Hydrogen-Bond Network Promotes Water Splitting on the TiO 2 Surface.
Xiaochuan MaYongliang ShiJianyi LiuXintong LiXuefeng CuiShijing TanJin ZhaoBing WangPublished in: Journal of the American Chemical Society (2022)
Breaking the strong covalent O-H bond of an isolated H 2 O molecule is difficult, but it can be largely facilitated when the H 2 O molecule is connected with others through hydrogen-bonding. How a hydrogen-bond network forms and performs becomes crucial for water splitting in natural photosynthesis and artificial photocatalysis and is awaiting a microscopic and spectroscopic understanding at the molecular level. At the prototypical photocatalytic H 2 O/anatase-TiO 2 (001)-(1×4) interface, we report the hydrogen-bond network can promote the coupled proton and hole transfer for water splitting. The formation of a hydrogen-bond network is controlled by precisely tuning the coverage of water to above one monolayer. Under ultraviolet (UV) light irradiation, the hydrogen-bond network opens a cascaded channel for the transfer of a photoexcited hole, concomitant with the release of the proton to form surface hydroxyl groups. The yielded hydroxyl groups provide excess electrons to the TiO 2 surface, causing the reduction of Ti 4+ to Ti 3+ and leading to the emergence of gap states, as monitored by in situ UV/X-ray photoelectron spectroscopy.

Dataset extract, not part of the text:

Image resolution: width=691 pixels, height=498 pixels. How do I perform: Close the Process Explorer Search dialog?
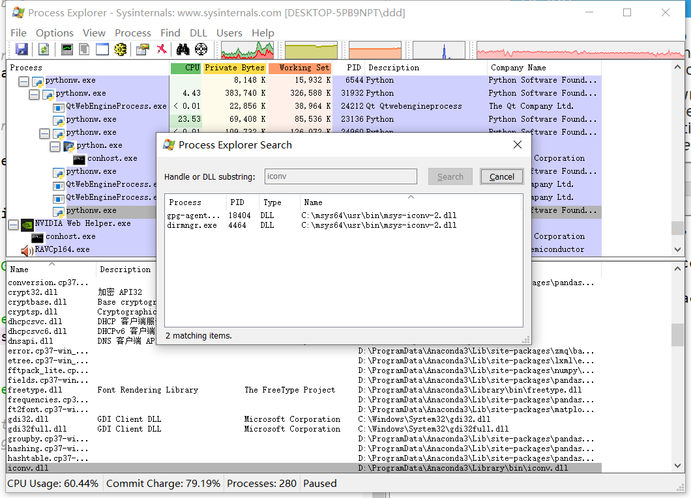click(518, 145)
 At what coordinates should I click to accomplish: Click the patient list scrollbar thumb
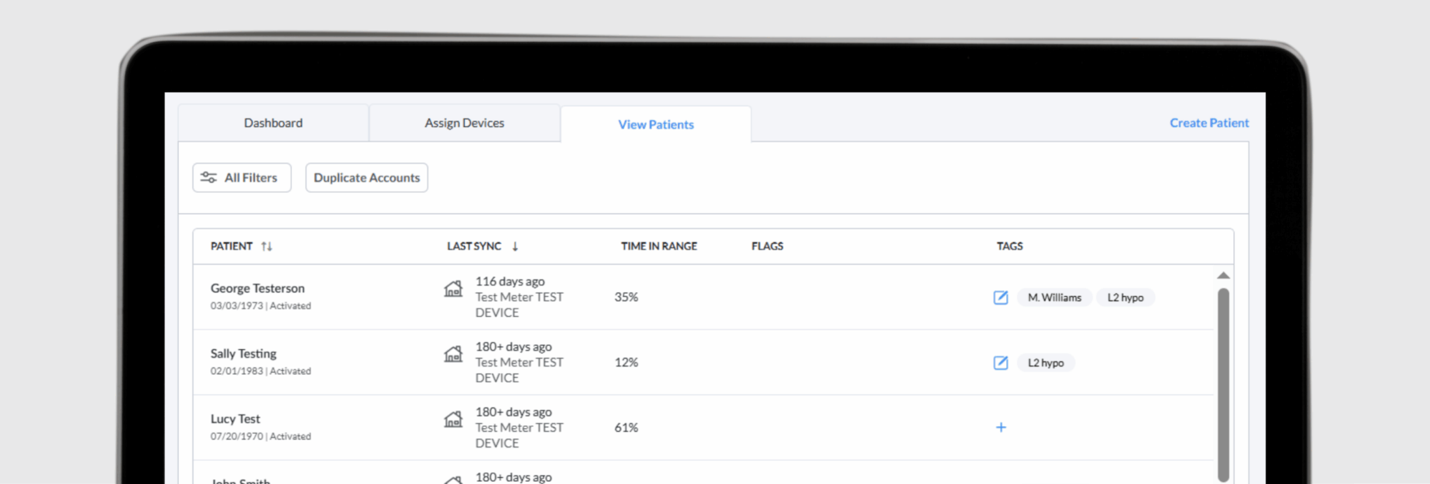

The density functional theory calculation reveals that the water splitting becomes an exothermic process through hole oxidation with the assistance of the hydrogen-bond network. In addition to the widely concerned exotic activity from photocatalysts, our study demonstrates the internal hydrogen-bond network, which is ubiquitous at practical aqueous/catalyst interfaces, is also indispensable for water splitting.